Solomon Jones
Philadelphia Inquirer
After the recent actions of Attorney General Jeff Sessions, even the few black voters who supported Donald Trump despite his bigoted campaign rhetoric must now admit the obvious. A vote for Trump was a vote for racist policies.
Sessions’ decision to order a broad review of federal agreements with dozens of law-enforcement agencies is nothing short of an attack on black and brown people. After all, those agreements were necessitated by systemic police abuses targeting minority communities. Attempting to pull out of those agreements – most of which have already been approved in federal court – delivers an indisputable message: Black lives don’t matter to the Trump administration.
And make no mistake. This is about black lives.
That truth is not lost on activists who’ve long fought systemic police abuses targeting blacks. Few of them are surprised that Sessions – who once was denied a federal judgeship based largely on allegations of racism – is the man leading the charge.

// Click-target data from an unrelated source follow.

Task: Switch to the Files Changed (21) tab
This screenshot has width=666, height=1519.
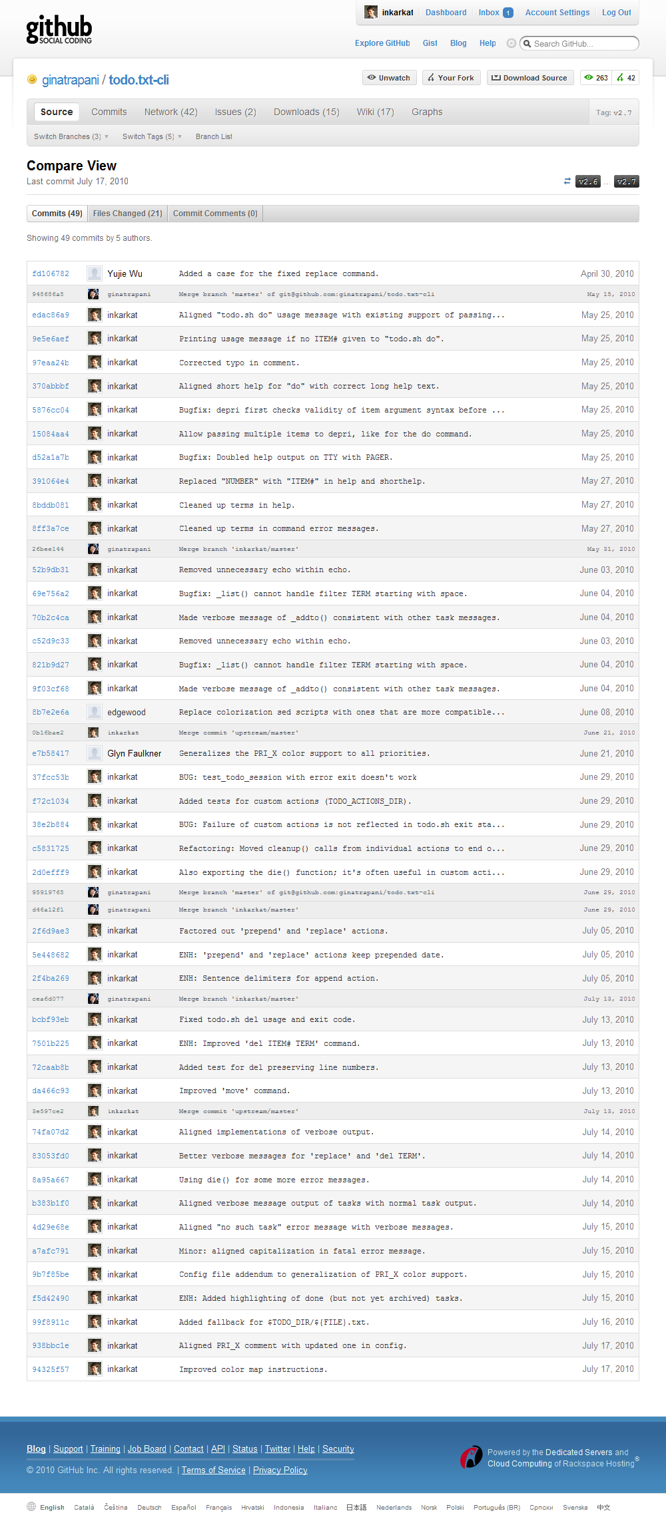Action: (127, 214)
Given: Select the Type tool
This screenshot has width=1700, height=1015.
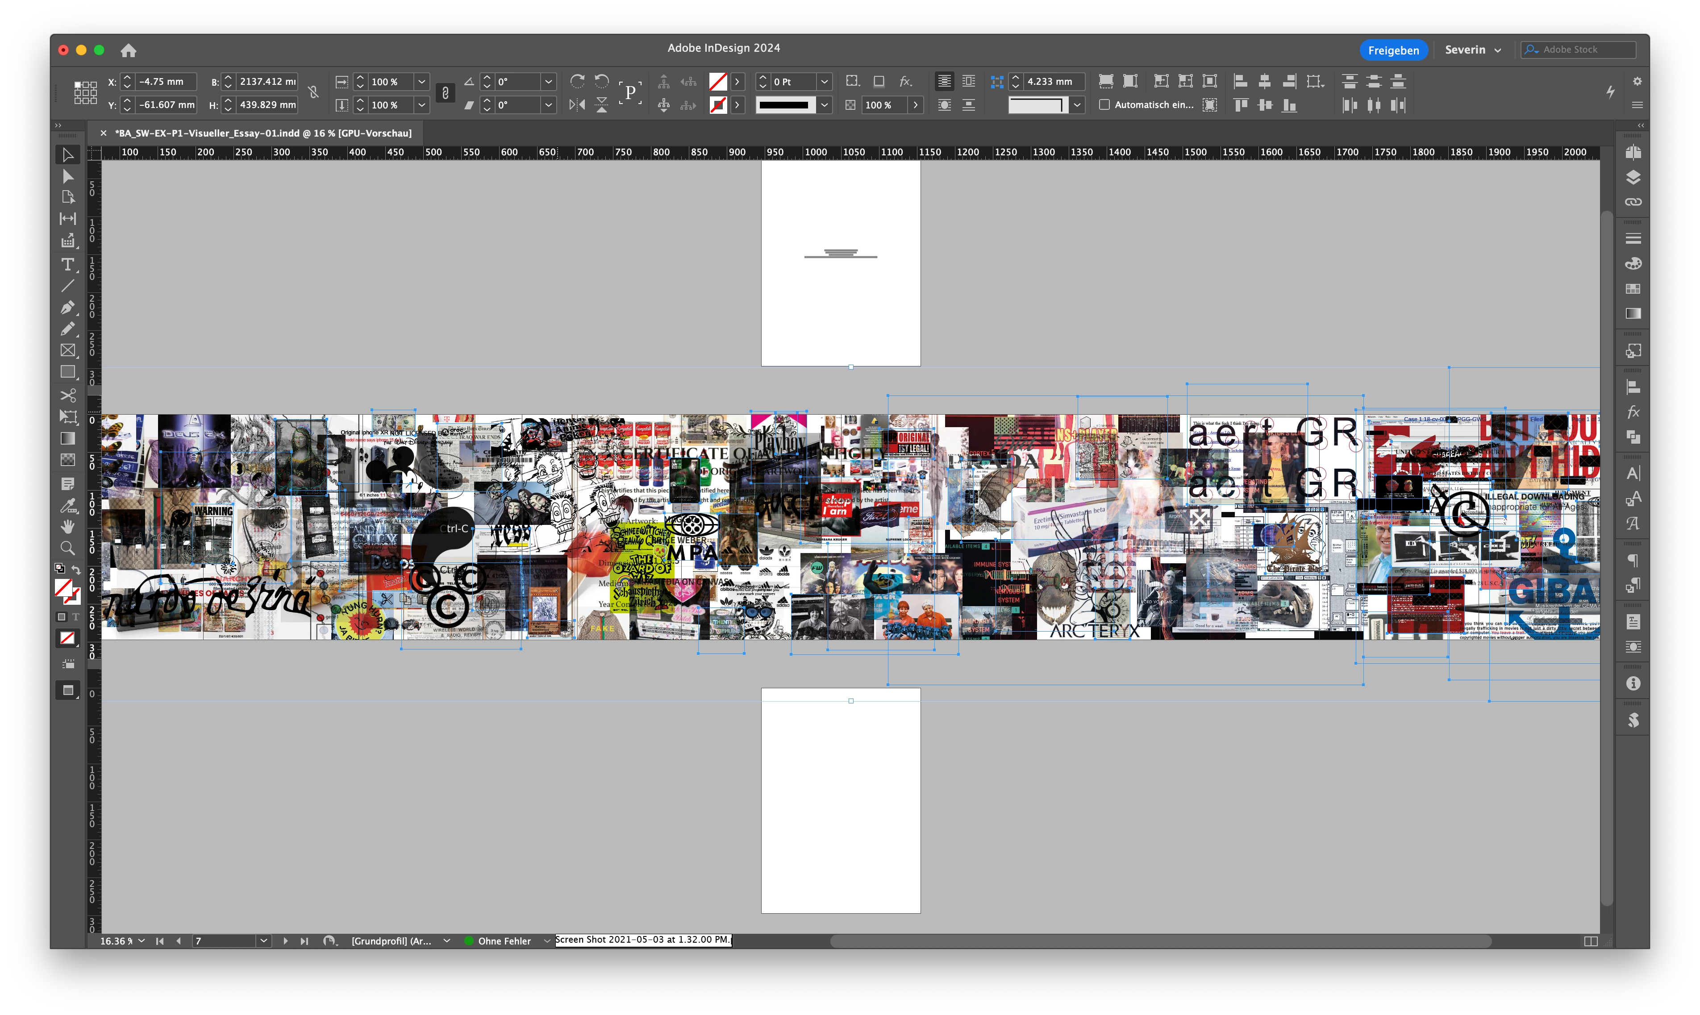Looking at the screenshot, I should [x=68, y=264].
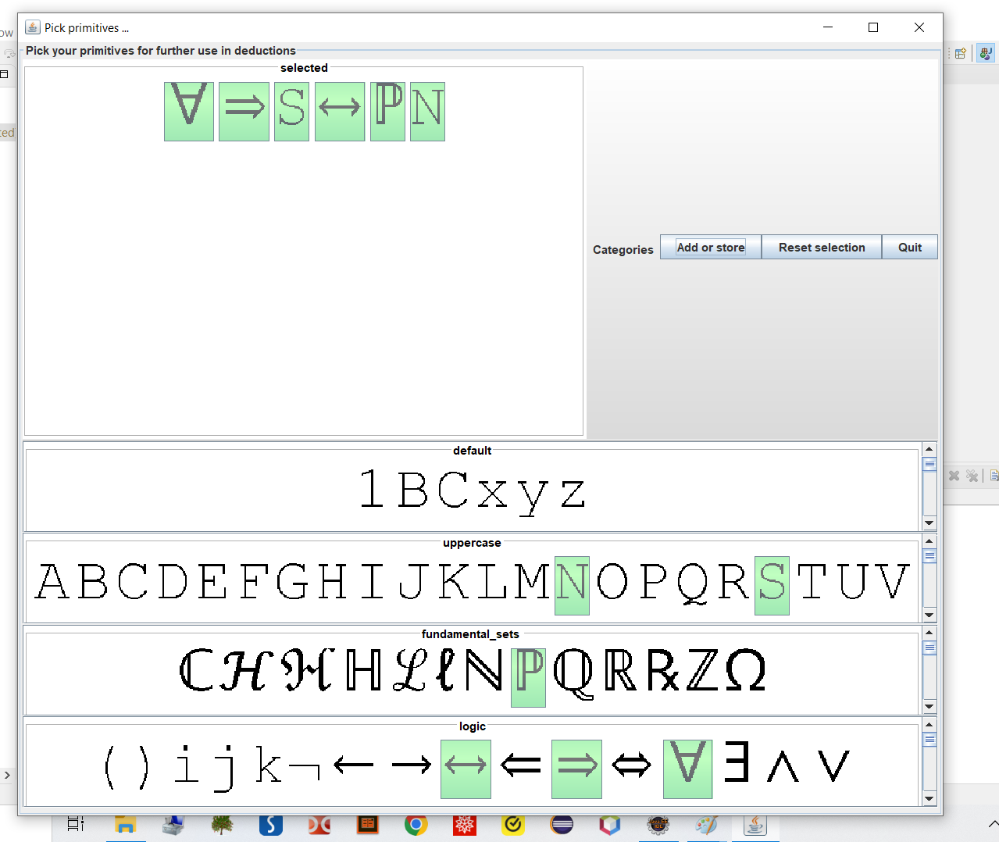Deselect the highlighted S in uppercase row
Image resolution: width=999 pixels, height=842 pixels.
pos(772,584)
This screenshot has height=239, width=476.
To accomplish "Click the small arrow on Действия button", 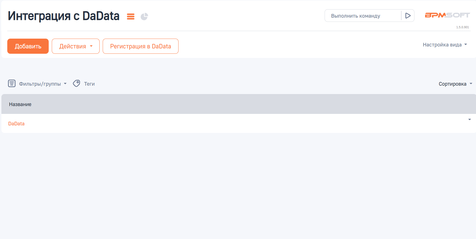I will tap(91, 46).
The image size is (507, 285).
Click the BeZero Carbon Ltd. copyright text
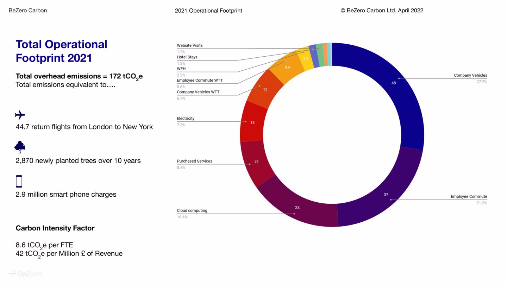(382, 11)
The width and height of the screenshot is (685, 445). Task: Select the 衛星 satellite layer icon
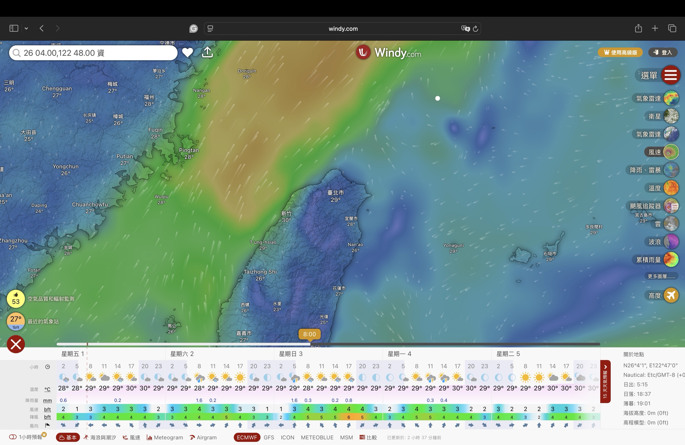(671, 116)
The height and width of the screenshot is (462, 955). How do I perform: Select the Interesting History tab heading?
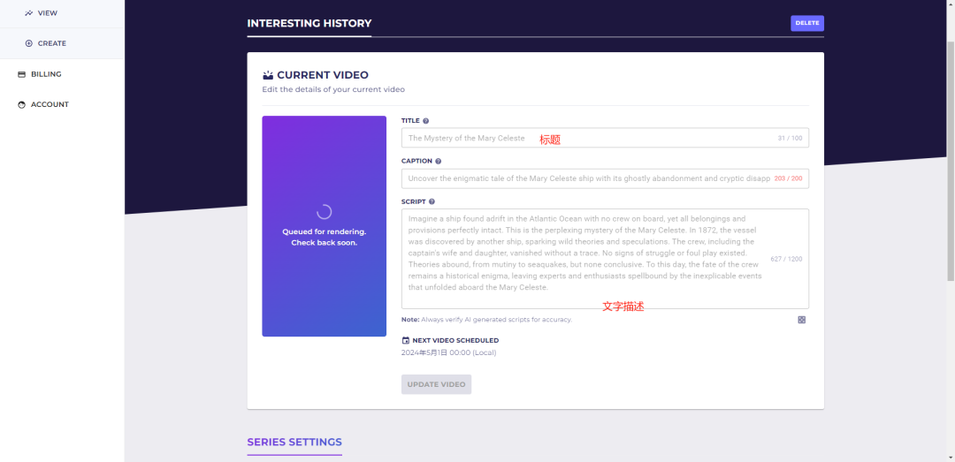tap(309, 24)
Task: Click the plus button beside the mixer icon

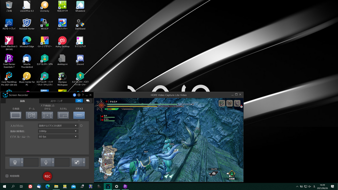Action: (84, 162)
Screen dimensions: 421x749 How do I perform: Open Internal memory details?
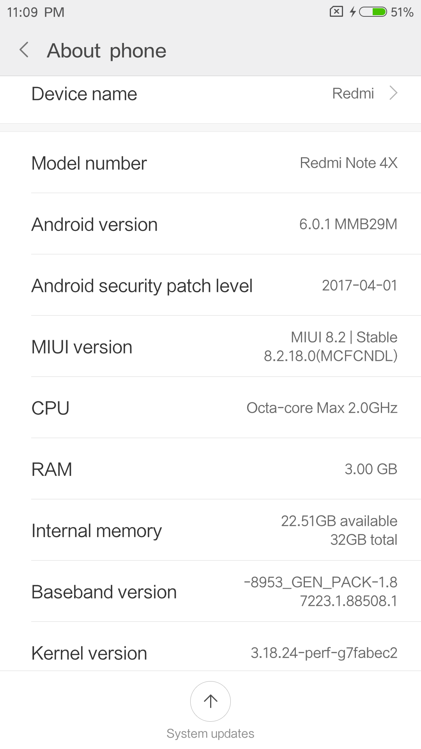coord(211,531)
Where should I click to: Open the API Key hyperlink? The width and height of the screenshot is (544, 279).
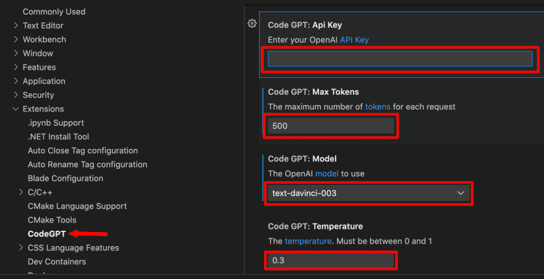354,40
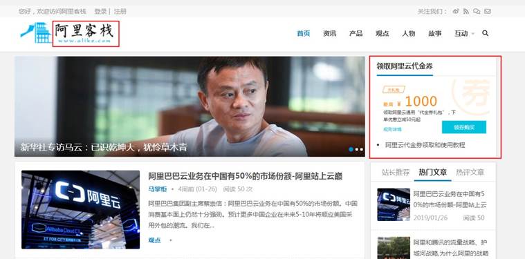Expand the 互动 dropdown menu
This screenshot has width=525, height=259.
coord(464,33)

“Jeff Sessions’ entire career in the justice system is rooted in racism and anti-blackness,” Asa Khalif, who leads Pennsylvania Black Lives Matter, told me. “If there was ever a time to rally and stand together as black people, it’s now.”
Given that Trump thanked black people for not voting after his surprising Electoral College victory, I think Khalif is right. We must stand together, because the examination of police departments across the country were spurred by high-profile police killings of unarmed African Americans. The same black people featured prominently in Justice Department reports that meticulously documented patterns of systemic police abuse.
The report minced no words in laying out the truth.
“BPD’s targeted policing of certain Baltimore neighborhoods with minimal oversight or accountability disproportionately harms African-American residents,” the report said. “Racially disparate impact is present at every stage of BPD’s enforcement actions, from the initial decision to stop individuals on Baltimore streets to searches, arrests and uses of force. These racial disparities, along with evidence suggesting intentional discrimination, erode the community trust that is critical to effective policing.”